La France a lancé lundi la seule campagne européenne de vaccination contre la grippe aviaire chez les canards, dans l’espoir d’éviter l’abattage massif de millions d’oiseaux qui a coûté cher à l’industrie ces dernières années.
« Il y a une forte pression du virus, mais la vaccination doit permettre de ne faire face qu’à des cas individuels, en évitant le raz-de-marée qui déferle sur les élevages », estime Jocelyn Marguerie, responsable volailles à l’association des vétérinaires agricoles SNGTV.
Le cours de deux vaccins pour canetons, à partir de 10 jours, est obligatoire dans les fermes élevant plus de 250 oiseaux à partir d’octobre.

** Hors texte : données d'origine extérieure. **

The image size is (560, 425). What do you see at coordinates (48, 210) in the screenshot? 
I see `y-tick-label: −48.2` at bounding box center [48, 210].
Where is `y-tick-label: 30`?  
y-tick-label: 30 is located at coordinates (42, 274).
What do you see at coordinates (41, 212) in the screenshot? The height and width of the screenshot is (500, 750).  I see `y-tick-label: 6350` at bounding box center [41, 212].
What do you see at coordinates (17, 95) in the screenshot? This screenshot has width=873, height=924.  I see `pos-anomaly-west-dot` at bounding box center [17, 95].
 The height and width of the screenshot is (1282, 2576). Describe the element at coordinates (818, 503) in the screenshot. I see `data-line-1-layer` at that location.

Producteur de foies pour le foie gras ou la viande, la filière canard française est particulièrement sensible au virus.
Les oiseaux l’excrétent avant l’apparition des symptômes, ce qui lui permet de se propager sans contrôle.
La population avicole française a connu une vague de grippe aviaire entre 2015 et 2017 et a subi des épidémies presque constantes depuis 2020, bien qu’il n’y ait actuellement aucun foyer de maladie.
La découverte d’un cas signifie l’abattage de toute l’exploitation et d’autres à proximité, perturbant la production à long terme et entraînant un lourd tribut financier pour les agriculteurs.
« J’ai été victime de quatre abattages depuis 2016. J’espère que nous reviendrons indemnes. (La vaccination) doit fonctionner ! » a déclaré Thierry Dezes, qui élève des canards dans le sud-ouest des Landes et prévoit de piquer quelque 5 000 canetons.
Les vétérinaires s’attendent à ce qu’environ 60 millions de canards soient vaccinés d’ici l’été de l’année prochaine.
Les 80 premiers millions de doses fournies à la France proviendront de la société pharmaceutique Boehringer Ingelheim, ce qui signifie que le gouvernement devra lancer des appels d’offres pour un approvisionnement accru.
Mais la campagne ne va pas sans contestation.
Une agricultrice des Landes a déclaré à l’ qu’elle avait des clients « qui l’appelaient pour me dire qu’ils ne voulaient pas de viande de canard vacciné », demandant à rester anonyme pour protéger son entreprise.
Et sur les marchés d’exportation, la crainte est que la vaccination puisse masquer la grippe aviaire qui circule inaperçue dans la population de canards.
Un haut responsable du ministère japonais de l’Agriculture a déclaré à l’ que Tokyo suspendrait les importations de produits avicoles français après le début de la campagne de vaccination.